Records for locating described items
--------------------
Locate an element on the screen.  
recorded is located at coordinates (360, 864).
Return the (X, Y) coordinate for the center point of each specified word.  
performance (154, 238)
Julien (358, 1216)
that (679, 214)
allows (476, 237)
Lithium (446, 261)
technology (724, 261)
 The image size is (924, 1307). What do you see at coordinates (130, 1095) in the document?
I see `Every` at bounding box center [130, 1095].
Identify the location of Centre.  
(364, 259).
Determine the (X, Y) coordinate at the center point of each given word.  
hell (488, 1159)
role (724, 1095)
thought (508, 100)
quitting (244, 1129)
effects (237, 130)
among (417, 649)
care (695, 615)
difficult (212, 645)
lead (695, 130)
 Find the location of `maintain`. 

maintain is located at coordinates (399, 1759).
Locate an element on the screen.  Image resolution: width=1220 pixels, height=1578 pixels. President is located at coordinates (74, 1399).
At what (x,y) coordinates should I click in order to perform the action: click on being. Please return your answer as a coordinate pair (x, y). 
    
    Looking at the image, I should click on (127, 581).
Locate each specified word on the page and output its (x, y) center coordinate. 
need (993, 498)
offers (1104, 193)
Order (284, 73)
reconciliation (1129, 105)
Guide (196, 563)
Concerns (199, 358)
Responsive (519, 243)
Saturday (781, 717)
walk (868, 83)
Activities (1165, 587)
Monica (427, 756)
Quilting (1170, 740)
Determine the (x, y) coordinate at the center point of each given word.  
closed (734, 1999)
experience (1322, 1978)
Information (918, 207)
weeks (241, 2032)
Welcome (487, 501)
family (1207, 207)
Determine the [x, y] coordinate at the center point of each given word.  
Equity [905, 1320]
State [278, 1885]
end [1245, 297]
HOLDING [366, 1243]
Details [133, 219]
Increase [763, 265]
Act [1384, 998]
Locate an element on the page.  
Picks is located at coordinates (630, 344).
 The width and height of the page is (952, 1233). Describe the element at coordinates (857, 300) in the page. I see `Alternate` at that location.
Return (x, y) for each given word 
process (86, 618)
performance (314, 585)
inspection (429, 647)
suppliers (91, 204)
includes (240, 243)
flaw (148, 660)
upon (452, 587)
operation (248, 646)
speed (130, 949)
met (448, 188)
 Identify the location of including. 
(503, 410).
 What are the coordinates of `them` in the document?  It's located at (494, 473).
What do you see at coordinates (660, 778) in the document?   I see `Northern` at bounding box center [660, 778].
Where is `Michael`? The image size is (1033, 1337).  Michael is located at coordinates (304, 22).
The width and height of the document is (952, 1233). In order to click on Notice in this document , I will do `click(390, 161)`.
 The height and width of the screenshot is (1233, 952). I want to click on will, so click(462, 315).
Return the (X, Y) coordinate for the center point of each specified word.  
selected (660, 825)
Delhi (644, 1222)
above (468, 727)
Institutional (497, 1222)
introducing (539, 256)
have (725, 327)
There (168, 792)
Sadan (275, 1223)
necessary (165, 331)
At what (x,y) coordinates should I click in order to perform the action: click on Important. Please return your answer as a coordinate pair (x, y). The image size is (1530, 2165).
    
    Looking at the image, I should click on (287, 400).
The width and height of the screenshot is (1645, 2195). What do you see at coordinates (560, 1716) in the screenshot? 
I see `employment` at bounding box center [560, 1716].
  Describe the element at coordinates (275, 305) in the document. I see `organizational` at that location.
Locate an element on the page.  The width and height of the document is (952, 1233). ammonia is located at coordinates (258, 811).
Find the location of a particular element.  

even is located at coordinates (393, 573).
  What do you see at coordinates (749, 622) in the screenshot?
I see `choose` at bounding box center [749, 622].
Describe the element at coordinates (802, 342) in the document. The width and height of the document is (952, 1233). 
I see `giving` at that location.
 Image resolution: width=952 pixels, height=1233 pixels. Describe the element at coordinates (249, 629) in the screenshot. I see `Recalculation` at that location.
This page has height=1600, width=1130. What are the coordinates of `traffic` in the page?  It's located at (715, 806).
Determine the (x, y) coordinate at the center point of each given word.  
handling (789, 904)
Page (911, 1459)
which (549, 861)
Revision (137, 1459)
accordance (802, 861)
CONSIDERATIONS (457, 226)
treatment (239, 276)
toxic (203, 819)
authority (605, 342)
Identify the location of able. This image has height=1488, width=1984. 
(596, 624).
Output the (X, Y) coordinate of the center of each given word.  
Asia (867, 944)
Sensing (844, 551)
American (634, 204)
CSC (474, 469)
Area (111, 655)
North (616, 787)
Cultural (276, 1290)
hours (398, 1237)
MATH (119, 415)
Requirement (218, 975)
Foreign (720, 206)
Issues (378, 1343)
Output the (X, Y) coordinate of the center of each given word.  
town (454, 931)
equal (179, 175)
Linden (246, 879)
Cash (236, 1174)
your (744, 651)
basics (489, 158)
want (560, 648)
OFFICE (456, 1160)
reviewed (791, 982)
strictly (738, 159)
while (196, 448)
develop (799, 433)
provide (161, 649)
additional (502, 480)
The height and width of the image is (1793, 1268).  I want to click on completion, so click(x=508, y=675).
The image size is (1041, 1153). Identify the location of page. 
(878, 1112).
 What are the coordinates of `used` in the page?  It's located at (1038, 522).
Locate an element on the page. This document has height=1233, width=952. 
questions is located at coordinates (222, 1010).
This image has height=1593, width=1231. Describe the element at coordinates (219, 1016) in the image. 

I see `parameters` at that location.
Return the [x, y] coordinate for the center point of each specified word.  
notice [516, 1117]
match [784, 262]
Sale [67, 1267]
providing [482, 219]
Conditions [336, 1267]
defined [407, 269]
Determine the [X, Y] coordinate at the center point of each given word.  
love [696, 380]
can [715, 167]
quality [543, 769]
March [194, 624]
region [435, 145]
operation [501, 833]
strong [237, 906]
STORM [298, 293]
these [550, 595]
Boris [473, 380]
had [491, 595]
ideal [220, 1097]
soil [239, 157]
--------------------
=== Work to complete ===
Rewrite all of the material above so that each occurrence of "center point" becomes "midpoint", with no other changes.

=== Output ===
Locate an element on the screen.  
recorded is located at coordinates (360, 864).
Return the (X, Y) coordinate for the midpoint of each specified word.  
performance (154, 238)
Julien (358, 1216)
that (679, 214)
allows (476, 237)
Lithium (446, 261)
technology (724, 261)
 The image size is (924, 1307). What do you see at coordinates (130, 1095) in the document?
I see `Every` at bounding box center [130, 1095].
Identify the location of Centre.  
(364, 259).
Determine the (X, Y) coordinate at the midpoint of each given word.  
hell (488, 1159)
role (724, 1095)
thought (508, 100)
quitting (244, 1129)
effects (237, 130)
among (417, 649)
care (695, 615)
difficult (212, 645)
lead (695, 130)
 Find the location of `maintain`. 

maintain is located at coordinates (399, 1759).
Locate an element on the screen.  Image resolution: width=1220 pixels, height=1578 pixels. President is located at coordinates (74, 1399).
At what (x,y) coordinates should I click in order to perform the action: click on being. Please return your answer as a coordinate pair (x, y). 
    
    Looking at the image, I should click on (127, 581).
Locate each specified word on the page and output its (x, y) center coordinate. 
need (993, 498)
offers (1104, 193)
Order (284, 73)
reconciliation (1129, 105)
Guide (196, 563)
Concerns (199, 358)
Responsive (519, 243)
Saturday (781, 717)
walk (868, 83)
Activities (1165, 587)
Monica (427, 756)
Quilting (1170, 740)
Determine the (x, y) coordinate at the midpoint of each given word.  
closed (734, 1999)
experience (1322, 1978)
Information (918, 207)
weeks (241, 2032)
Welcome (487, 501)
family (1207, 207)
Determine the [x, y] coordinate at the midpoint of each given word.  
Equity [905, 1320]
State [278, 1885]
end [1245, 297]
HOLDING [366, 1243]
Details [133, 219]
Increase [763, 265]
Act [1384, 998]
Locate an element on the page.  
Picks is located at coordinates (630, 344).
 The width and height of the page is (952, 1233). Describe the element at coordinates (857, 300) in the page. I see `Alternate` at that location.
Return (x, y) for each given word 
process (86, 618)
performance (314, 585)
inspection (429, 647)
suppliers (91, 204)
includes (240, 243)
flaw (148, 660)
upon (452, 587)
operation (248, 646)
speed (130, 949)
met (448, 188)
 Identify the location of including. 
(503, 410).
 What are the coordinates of `them` in the document?  It's located at (494, 473).
What do you see at coordinates (660, 778) in the document?   I see `Northern` at bounding box center [660, 778].
Where is `Michael`? The image size is (1033, 1337).  Michael is located at coordinates (304, 22).
The width and height of the document is (952, 1233). In order to click on Notice in this document , I will do `click(390, 161)`.
 The height and width of the screenshot is (1233, 952). I want to click on will, so click(462, 315).
Return the (X, Y) coordinate for the midpoint of each specified word.  
selected (660, 825)
Delhi (644, 1222)
above (468, 727)
Institutional (497, 1222)
introducing (539, 256)
have (725, 327)
There (168, 792)
Sadan (275, 1223)
necessary (165, 331)
At what (x,y) coordinates should I click in order to perform the action: click on Important. Please return your answer as a coordinate pair (x, y). The image size is (1530, 2165).
    
    Looking at the image, I should click on (287, 400).
The width and height of the screenshot is (1645, 2195). What do you see at coordinates (560, 1716) in the screenshot? 
I see `employment` at bounding box center [560, 1716].
  Describe the element at coordinates (275, 305) in the document. I see `organizational` at that location.
Locate an element on the page.  The width and height of the document is (952, 1233). ammonia is located at coordinates (258, 811).
Find the location of a particular element.  

even is located at coordinates (393, 573).
  What do you see at coordinates (749, 622) in the screenshot?
I see `choose` at bounding box center [749, 622].
Describe the element at coordinates (802, 342) in the document. The width and height of the document is (952, 1233). 
I see `giving` at that location.
 Image resolution: width=952 pixels, height=1233 pixels. Describe the element at coordinates (249, 629) in the screenshot. I see `Recalculation` at that location.
This page has height=1600, width=1130. What are the coordinates of `traffic` in the page?  It's located at (715, 806).
Determine the (x, y) coordinate at the midpoint of each given word.  
handling (789, 904)
Page (911, 1459)
which (549, 861)
Revision (137, 1459)
accordance (802, 861)
CONSIDERATIONS (457, 226)
treatment (239, 276)
toxic (203, 819)
authority (605, 342)
Identify the location of able. This image has height=1488, width=1984. 
(596, 624).
Output the (X, Y) coordinate of the center of each given word.  
Asia (867, 944)
Sensing (844, 551)
American (634, 204)
CSC (474, 469)
Area (111, 655)
North (616, 787)
Cultural (276, 1290)
hours (398, 1237)
MATH (119, 415)
Requirement (218, 975)
Foreign (720, 206)
Issues (378, 1343)
Output the (X, Y) coordinate of the center of each given word.  
town (454, 931)
equal (179, 175)
Linden (246, 879)
Cash (236, 1174)
your (744, 651)
basics (489, 158)
want (560, 648)
OFFICE (456, 1160)
reviewed (791, 982)
strictly (738, 159)
while (196, 448)
develop (799, 433)
provide (161, 649)
additional (502, 480)
The height and width of the image is (1793, 1268).  I want to click on completion, so click(x=508, y=675).
The image size is (1041, 1153). Identify the location of page. 
(878, 1112).
 What are the coordinates of `used` in the page?  It's located at (1038, 522).
Locate an element on the page. This document has height=1233, width=952. 
questions is located at coordinates (222, 1010).
This image has height=1593, width=1231. Describe the element at coordinates (219, 1016) in the image. 

I see `parameters` at that location.
Return the [x, y] coordinate for the midpoint of each specified word.  
notice [516, 1117]
match [784, 262]
Sale [67, 1267]
providing [482, 219]
Conditions [336, 1267]
defined [407, 269]
Determine the [X, Y] coordinate at the midpoint of each given word.  
love [696, 380]
can [715, 167]
quality [543, 769]
March [194, 624]
region [435, 145]
operation [501, 833]
strong [237, 906]
STORM [298, 293]
these [550, 595]
Boris [473, 380]
had [491, 595]
ideal [220, 1097]
soil [239, 157]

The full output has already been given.